Before I describe my question, it is necessary to note a common fact in estimation theory that MSE can be decomposed to Variance and Bias Squared. Depending on whether it is MSE of an estimator or MSE of a new observation to be predicted, the formula is slightly different (I personally find that the accepted answer in Relation between MSE and Bias-Variance is clear).
However, what I am asking is NOT the above two common MSE decompositions. Instead, it is the decomposition of the MSE of a test data set (after applying the prediction model trained from a training set) as follows,
(*) $E(e^2)=(E(e))^2+Var(e)$
Wherein $e$ denotes the error of a test data point, and the expectation is over different test data points.
My questions are:
(1) Does the decomposition of MSE in Equation (*) conceptually suggest any bias-variance trade-off?
- My own conceptual interpretation is that the bias part $(E(e))^2$ tells to what extent the prediction model systematically overestimates or underestimates the unknown true outcome ($\hat{y}$ being systematically larger or smaller than $y$). The variance part $Var(e)$ tells how “jumpy” the prediction error is to different test data points.
(2) Is this decomposition related to the MSE decomposition of a new observation to be predicted?
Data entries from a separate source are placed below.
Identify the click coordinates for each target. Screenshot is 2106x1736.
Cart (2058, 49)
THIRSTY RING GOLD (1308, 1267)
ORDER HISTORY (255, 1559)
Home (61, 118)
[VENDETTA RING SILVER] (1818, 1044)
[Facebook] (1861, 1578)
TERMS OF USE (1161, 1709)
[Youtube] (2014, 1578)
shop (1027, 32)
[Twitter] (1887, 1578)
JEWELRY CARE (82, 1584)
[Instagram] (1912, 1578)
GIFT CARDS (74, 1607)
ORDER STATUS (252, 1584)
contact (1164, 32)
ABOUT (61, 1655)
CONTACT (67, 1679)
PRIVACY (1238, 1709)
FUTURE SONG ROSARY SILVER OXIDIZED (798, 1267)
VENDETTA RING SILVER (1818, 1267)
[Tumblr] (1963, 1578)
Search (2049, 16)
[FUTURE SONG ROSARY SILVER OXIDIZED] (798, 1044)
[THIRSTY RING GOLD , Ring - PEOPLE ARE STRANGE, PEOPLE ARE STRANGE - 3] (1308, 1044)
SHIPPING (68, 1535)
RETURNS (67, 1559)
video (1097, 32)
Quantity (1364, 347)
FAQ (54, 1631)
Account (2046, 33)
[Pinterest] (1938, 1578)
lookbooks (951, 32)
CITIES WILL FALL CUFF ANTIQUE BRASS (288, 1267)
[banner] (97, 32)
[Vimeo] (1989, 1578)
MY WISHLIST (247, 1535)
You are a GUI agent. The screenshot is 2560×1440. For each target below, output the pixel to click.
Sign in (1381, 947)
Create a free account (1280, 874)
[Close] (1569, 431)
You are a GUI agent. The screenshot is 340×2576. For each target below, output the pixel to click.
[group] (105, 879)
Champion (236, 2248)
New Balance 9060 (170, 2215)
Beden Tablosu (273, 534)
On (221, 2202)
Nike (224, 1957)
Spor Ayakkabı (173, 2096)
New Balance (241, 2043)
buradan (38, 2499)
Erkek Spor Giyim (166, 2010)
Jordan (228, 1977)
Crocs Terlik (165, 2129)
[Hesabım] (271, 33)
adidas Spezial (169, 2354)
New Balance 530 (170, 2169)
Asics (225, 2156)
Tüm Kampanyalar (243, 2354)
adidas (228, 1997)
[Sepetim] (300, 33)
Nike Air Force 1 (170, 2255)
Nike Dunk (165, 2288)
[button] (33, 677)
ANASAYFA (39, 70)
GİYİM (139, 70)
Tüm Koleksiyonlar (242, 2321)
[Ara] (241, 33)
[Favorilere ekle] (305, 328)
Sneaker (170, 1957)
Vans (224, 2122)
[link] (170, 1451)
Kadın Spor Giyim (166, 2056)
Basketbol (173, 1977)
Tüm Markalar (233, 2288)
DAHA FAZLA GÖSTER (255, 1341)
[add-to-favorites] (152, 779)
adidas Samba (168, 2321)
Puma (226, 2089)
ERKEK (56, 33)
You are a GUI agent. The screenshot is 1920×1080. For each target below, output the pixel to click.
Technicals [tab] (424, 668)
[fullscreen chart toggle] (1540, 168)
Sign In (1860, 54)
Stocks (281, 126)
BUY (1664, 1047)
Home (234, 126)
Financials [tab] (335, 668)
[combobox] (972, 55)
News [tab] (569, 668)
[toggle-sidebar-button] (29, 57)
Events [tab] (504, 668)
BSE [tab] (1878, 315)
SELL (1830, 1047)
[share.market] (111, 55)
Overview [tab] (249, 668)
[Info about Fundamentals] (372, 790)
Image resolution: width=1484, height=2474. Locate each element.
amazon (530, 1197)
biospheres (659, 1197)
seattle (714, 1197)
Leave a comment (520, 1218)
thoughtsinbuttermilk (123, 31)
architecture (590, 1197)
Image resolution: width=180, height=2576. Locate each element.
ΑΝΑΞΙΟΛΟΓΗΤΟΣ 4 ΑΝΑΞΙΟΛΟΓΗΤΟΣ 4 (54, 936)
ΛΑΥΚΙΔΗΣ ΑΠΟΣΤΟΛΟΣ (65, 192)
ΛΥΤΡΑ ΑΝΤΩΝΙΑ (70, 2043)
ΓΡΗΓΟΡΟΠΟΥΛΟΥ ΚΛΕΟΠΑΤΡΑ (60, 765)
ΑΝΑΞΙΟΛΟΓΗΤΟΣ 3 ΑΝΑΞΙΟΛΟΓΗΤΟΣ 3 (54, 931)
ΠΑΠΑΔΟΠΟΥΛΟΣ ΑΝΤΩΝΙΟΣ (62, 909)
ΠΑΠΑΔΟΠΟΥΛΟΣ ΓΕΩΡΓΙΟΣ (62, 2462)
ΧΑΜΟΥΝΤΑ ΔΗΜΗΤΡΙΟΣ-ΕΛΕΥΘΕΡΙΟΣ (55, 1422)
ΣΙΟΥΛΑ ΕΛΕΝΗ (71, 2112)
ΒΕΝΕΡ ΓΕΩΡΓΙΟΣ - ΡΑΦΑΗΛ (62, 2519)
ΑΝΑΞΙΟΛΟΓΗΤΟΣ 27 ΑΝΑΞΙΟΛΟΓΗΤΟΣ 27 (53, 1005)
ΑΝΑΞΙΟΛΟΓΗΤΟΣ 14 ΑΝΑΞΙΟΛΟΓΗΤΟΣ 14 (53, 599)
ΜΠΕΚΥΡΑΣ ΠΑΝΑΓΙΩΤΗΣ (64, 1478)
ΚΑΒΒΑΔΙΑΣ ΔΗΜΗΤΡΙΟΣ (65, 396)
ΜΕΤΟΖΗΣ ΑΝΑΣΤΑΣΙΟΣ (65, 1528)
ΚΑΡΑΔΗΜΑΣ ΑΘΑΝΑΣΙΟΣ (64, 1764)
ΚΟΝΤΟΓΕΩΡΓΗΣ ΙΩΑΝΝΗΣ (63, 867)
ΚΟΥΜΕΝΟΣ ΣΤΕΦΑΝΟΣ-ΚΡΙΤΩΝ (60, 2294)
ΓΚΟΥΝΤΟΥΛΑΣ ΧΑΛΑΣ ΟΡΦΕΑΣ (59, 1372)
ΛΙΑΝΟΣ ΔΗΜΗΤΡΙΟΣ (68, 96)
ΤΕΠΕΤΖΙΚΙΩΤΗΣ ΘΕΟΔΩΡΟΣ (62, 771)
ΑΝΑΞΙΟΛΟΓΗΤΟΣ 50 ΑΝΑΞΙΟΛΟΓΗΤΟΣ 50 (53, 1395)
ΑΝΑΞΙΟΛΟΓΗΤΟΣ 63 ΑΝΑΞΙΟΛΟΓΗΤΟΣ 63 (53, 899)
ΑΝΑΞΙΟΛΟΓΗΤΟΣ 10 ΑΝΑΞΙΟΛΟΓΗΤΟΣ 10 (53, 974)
- I can only see the differences. The “expectation” of squared error in Equation (*) is over different test data points, whereas in the MSE decomposition of a new observation, the expectation of squared error is over different training data samples. That is, they have different definitions of MSE. Consequently, to show the decomposition in (*), I can simply calculate the squared mean error and variance of error over many test data points; while for the latter, bootstrap is often needed to generate many training data samples (as bias_variance_decomp.py in python package mlxtend did) .
Perhaps the decomposition of MSE of a test data set looks a bit odd, but I really want to figure out if it makes sense. Any insight would be much appreciated.